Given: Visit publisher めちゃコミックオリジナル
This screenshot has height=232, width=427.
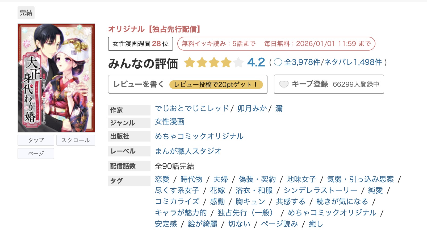Looking at the screenshot, I should click(199, 136).
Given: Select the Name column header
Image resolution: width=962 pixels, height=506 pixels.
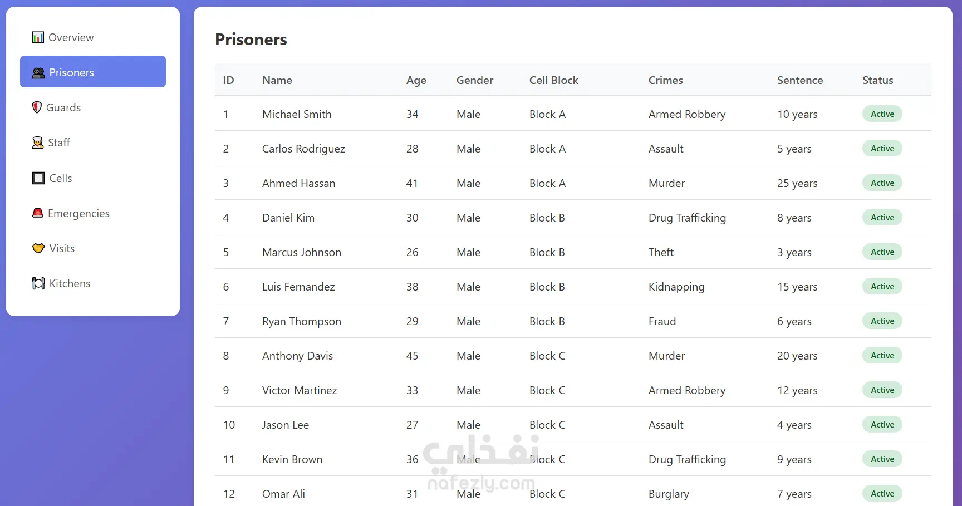Looking at the screenshot, I should tap(277, 80).
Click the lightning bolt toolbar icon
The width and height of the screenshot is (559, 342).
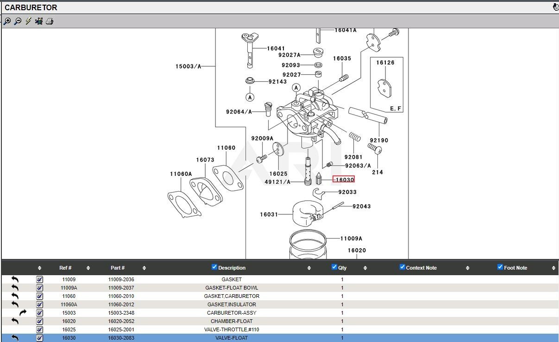pyautogui.click(x=28, y=21)
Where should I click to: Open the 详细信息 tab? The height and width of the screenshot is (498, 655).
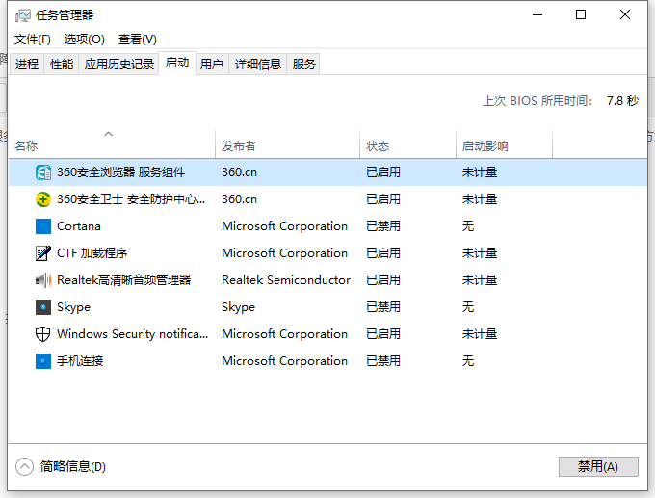tap(258, 65)
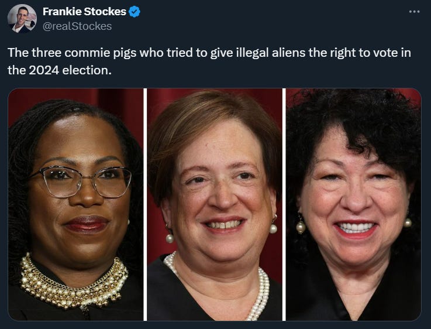Open the left photo of woman with glasses
This screenshot has height=329, width=431.
coord(76,204)
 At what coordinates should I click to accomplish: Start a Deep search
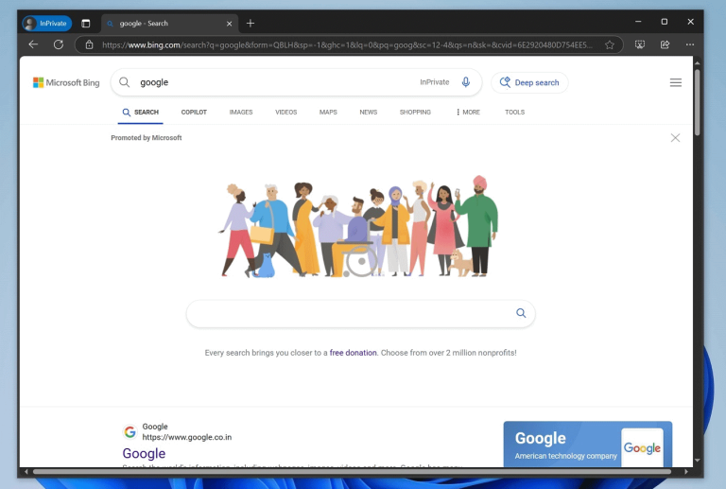[x=529, y=82]
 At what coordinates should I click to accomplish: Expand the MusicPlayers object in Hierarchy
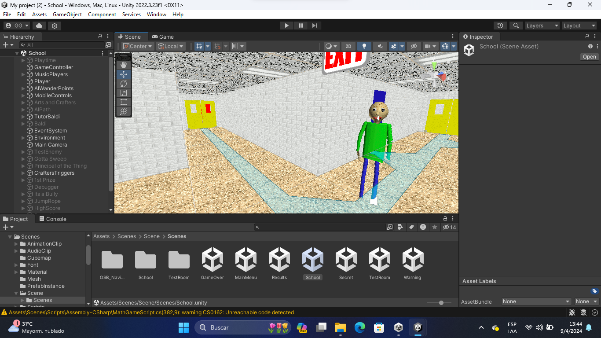click(x=23, y=74)
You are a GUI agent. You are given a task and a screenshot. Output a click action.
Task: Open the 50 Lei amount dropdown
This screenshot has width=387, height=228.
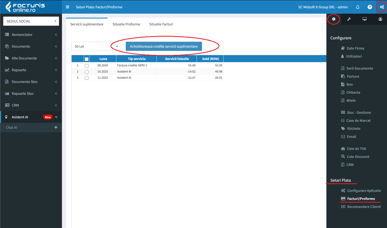coord(96,46)
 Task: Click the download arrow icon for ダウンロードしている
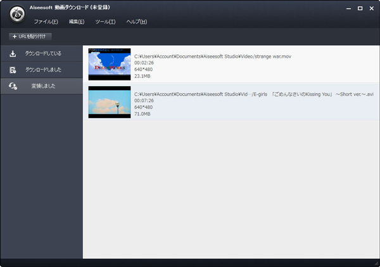tap(13, 53)
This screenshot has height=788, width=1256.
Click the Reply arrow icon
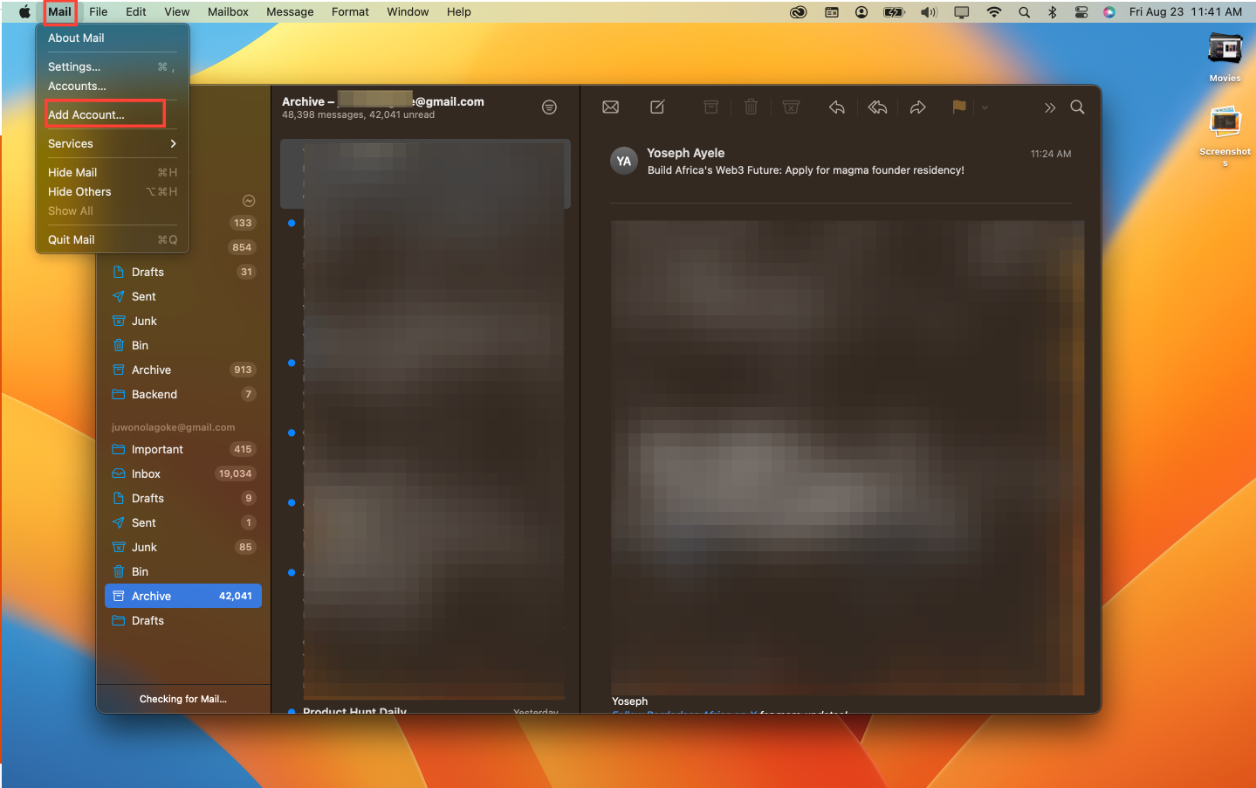tap(836, 107)
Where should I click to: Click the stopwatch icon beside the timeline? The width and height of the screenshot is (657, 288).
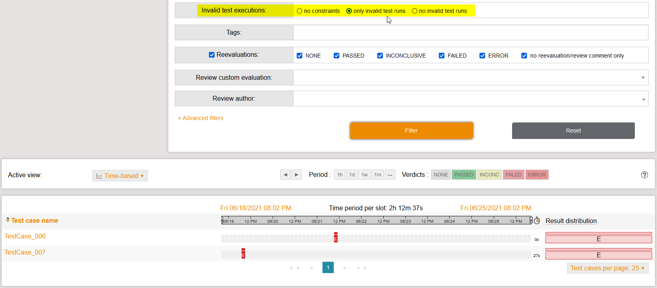537,220
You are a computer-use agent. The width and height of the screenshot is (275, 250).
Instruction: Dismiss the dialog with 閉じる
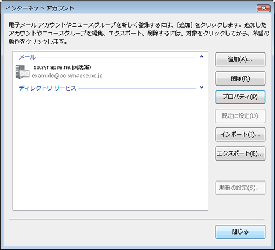[x=240, y=232]
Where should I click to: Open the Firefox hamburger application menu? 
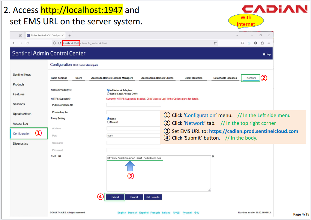pos(269,43)
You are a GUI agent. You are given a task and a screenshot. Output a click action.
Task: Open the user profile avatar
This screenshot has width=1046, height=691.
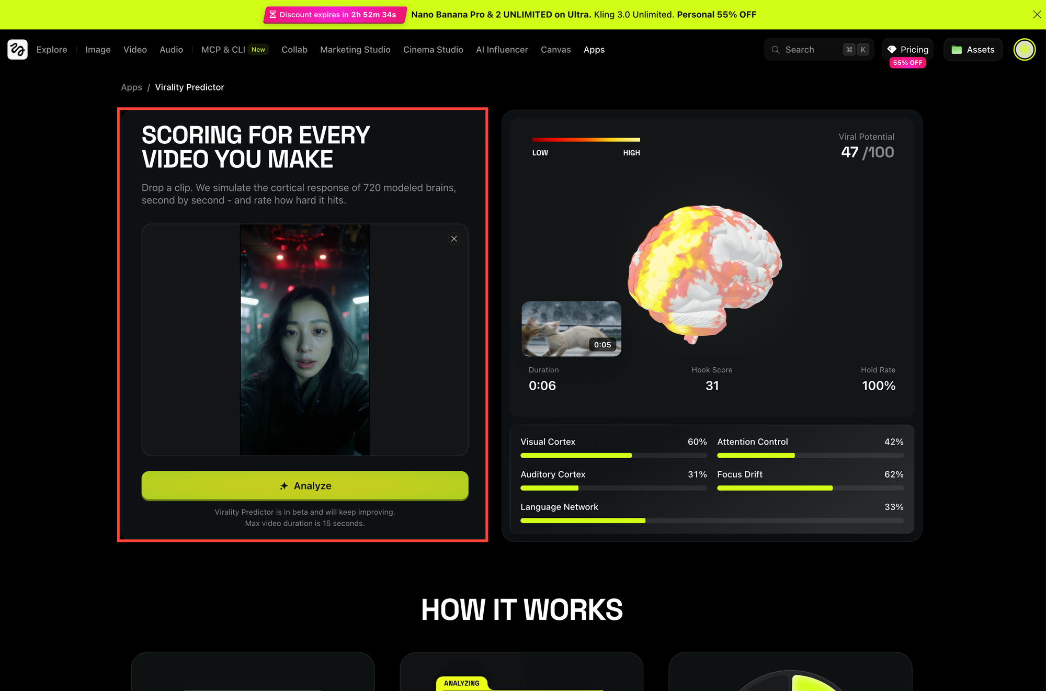(1024, 50)
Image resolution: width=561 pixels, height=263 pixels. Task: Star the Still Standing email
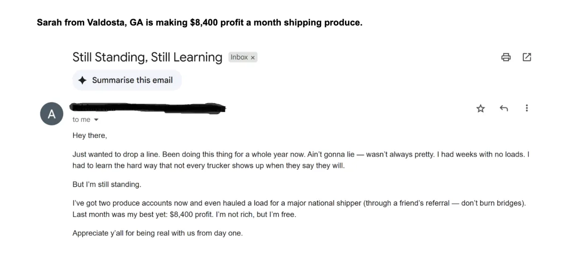pyautogui.click(x=481, y=109)
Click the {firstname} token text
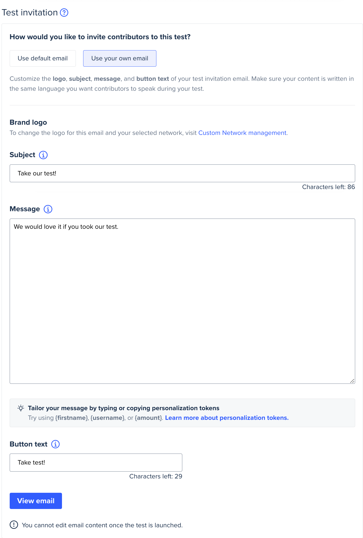The image size is (363, 538). click(x=72, y=418)
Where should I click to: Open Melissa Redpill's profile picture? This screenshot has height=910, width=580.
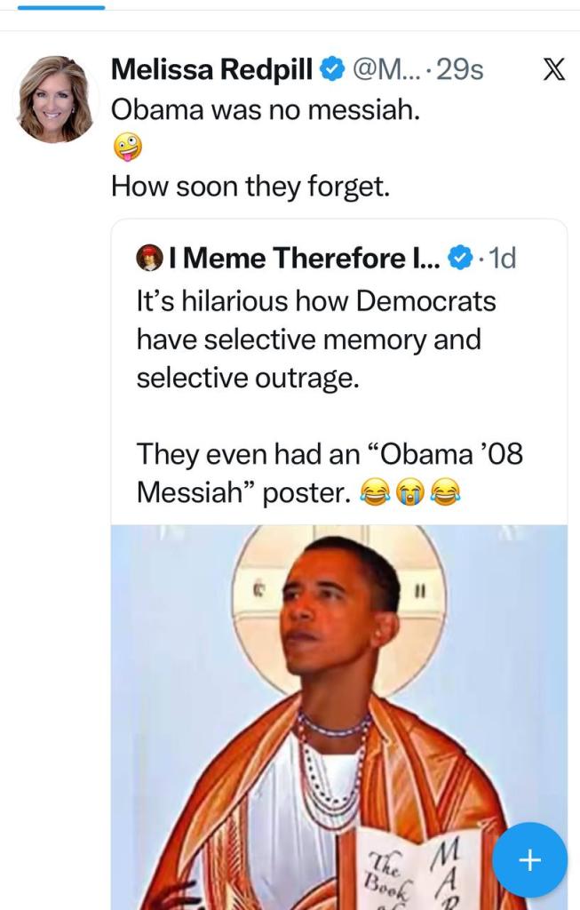[55, 99]
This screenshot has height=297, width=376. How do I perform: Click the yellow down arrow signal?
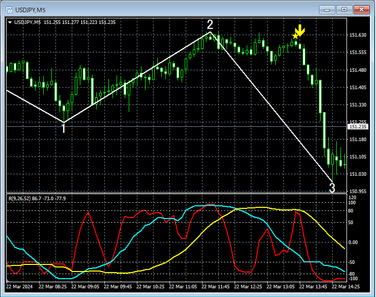coord(300,30)
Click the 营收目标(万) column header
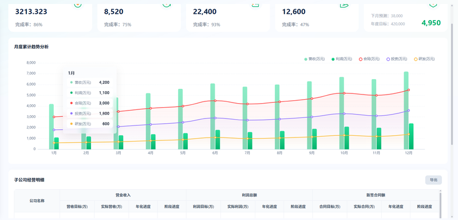This screenshot has height=220, width=458. click(77, 207)
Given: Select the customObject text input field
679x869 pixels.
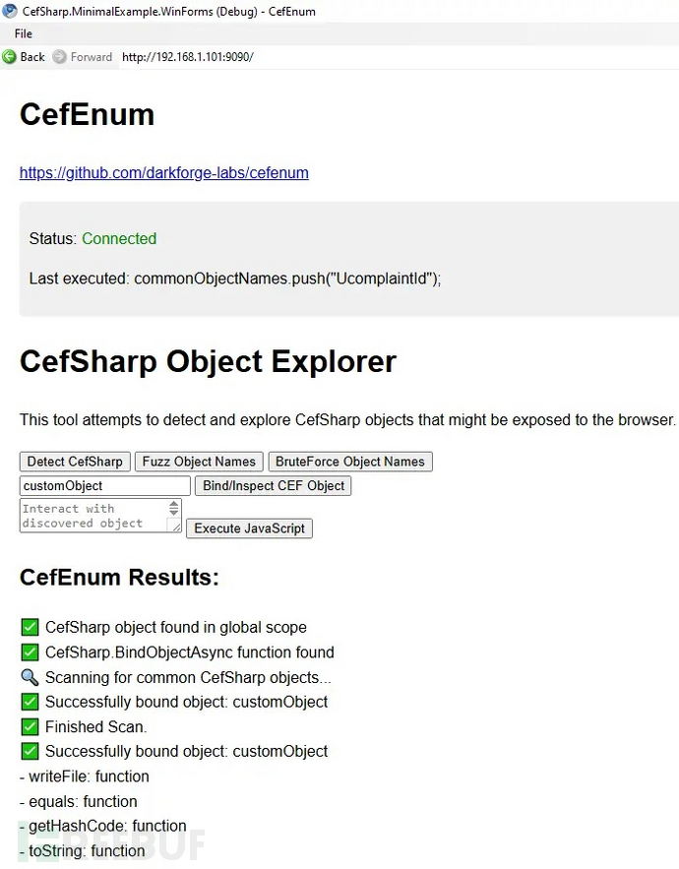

# # # # # # #

**Task to complete**
Scan the data for the word "Select" and copy every line where it shows up.

**Response area**
Given: Select the Name column header
Given: Select the customObject text input field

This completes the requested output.